SOCIAL Security System President and CEO Emilio S. de Quiros Jr. aims to optimize the actuarial life of the pension fund beyond the estimated 15-year stretch the organization enjoys at the moment by deploying more or less $1 billion of its investment portfolio overseas.
The former banker and current fund steward bared the plan on Tuesday at The Roundtable Forum hosted by the BusinessMirror, where he said this will be the first time the pension system will deploy a portion of its investment portfolio outside the country.
“We are not prohibited by our charter to do just that,” de Quiros said.
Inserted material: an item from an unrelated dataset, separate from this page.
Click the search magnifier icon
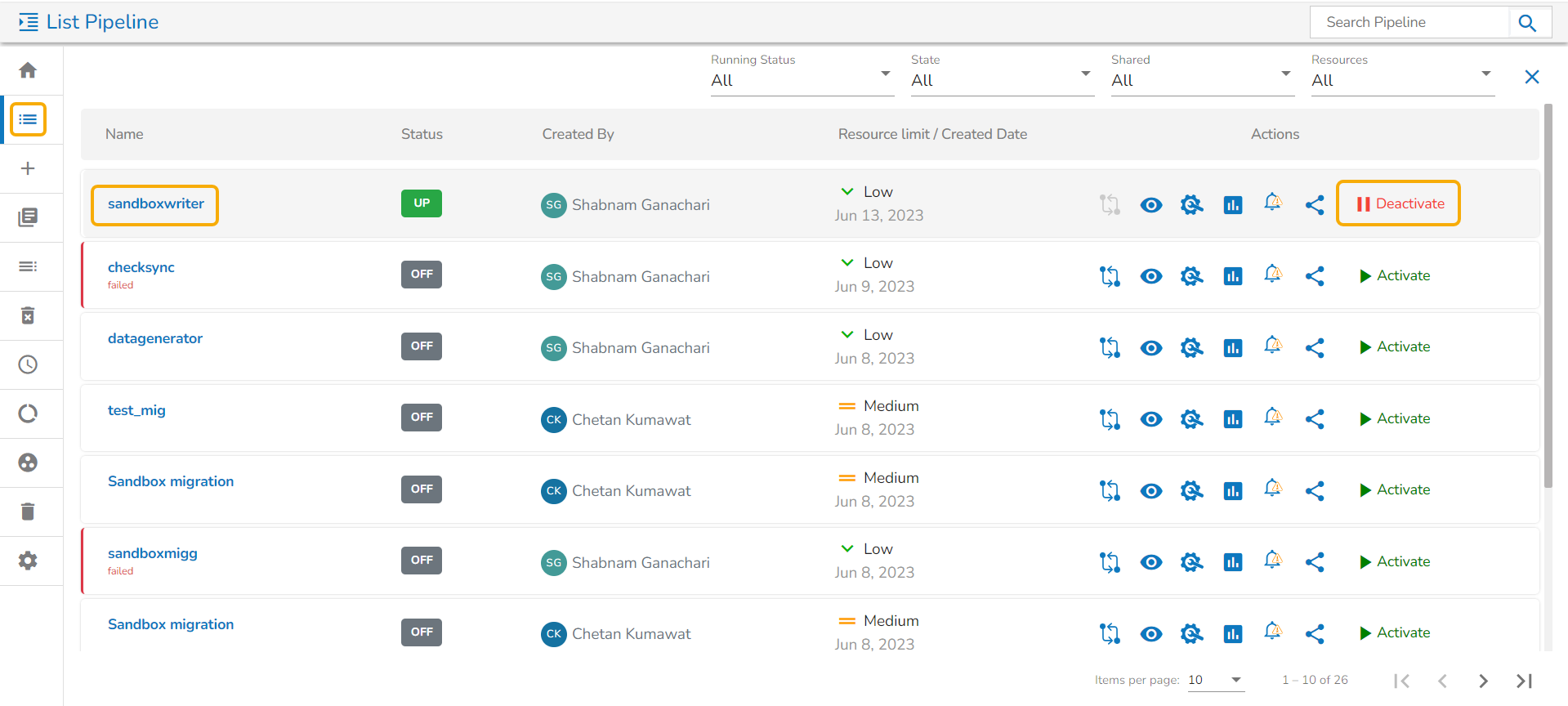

The proposal requires Malacañang’s approval, and has yet to be acted on by the fund’s own investment-deployment managers, but comes at a time when investing overseas has the potential to reward handsome benefits for the fund’s 1.9 million members.
Global interest rates were seen moving up toward year-end—quite possibly as early as September by some accounts—as the US Federal Reserve looks to temper the expansion of the world’s largest economy with an interest-rate increase.
De Quiros said the fund has started reviewing its investment policy to try to find how much of its portfolio may be deployed for the overseas markets.
Susie G. Bugante, vice president for public affairs and special events, said there is a limit as to how much of the fund’s portfolio may be deployed outside of the country.
Given an estimated investment portfolio totaling more or less P430 billion, give or take a few billion, the SSS could deploy roughly P45 billion, or $1 billion, for such a program.
De Quiros said the fund has never ventured beyond the country’s territorial limits when deploying the resources at its disposal, which are typically invested only in domestically issued equity securities and peso-denominated government bonds and notes.
He said the fund typically dispenses membership benefits, totaling more or less P49 billion every year, but generates contributions no larger than P45 billion.
“You do the math. At some point one has to raise member contribution or risk the depletion of our reserves,” de Quiros said of that part of the fund used to finance membership claims, such as pension and funeral expenses, among others.
Pension benefits were raised 5 percent just last year, he quickly added.
The SSS generated 7 percent more revenues in the first four months this year to P54.35 billion from year ago of only P50.77 billion.
This resulted from member contributions totaling P42.69 billion, plus investment and other income of another P11.66 billion.
The fund spent an aggregate P39.14 billion in those four months, or 9.8 percent more than last year, and resulted from benefit payments totaling P36.57 billion plus operating expenses of P2.58 billion, which was 6.6 percent more than the year- ago expenses.
As a result, the SSS posted net revenues of P15.21 billion for the period this year, basically unchanged from year-ago net revenues of P15.14 billion.
De Quiros said the SSS did quite well in managing the resources of the pension fund over six years from 2009 up to 2014, when its so-called return-on-investment (ROI), essentially a measure of its profitability, averaged 9.8 percent over such benchmarks as the one-year Treasury bill rate and the 10-year Treasury bond rate.
The fund posted ROI averaging 9.7 percent in 2009, 10.8 percent in 2010, 10.5 percent in 2011, the same rate in 2012, then 8.8 percent in 2013 and 8.3 percent just last year.
The SSS executive also said management had been prudent in keeping fund operating expenses as percent of gross revenues low, averaging 68 percent in 2010 when his team took over and still lower to only 52 percent just last year. De Quiros said SSS management in 2005 operated close to the expense cap allowed by its charter at 91 percent of gross revenues that year.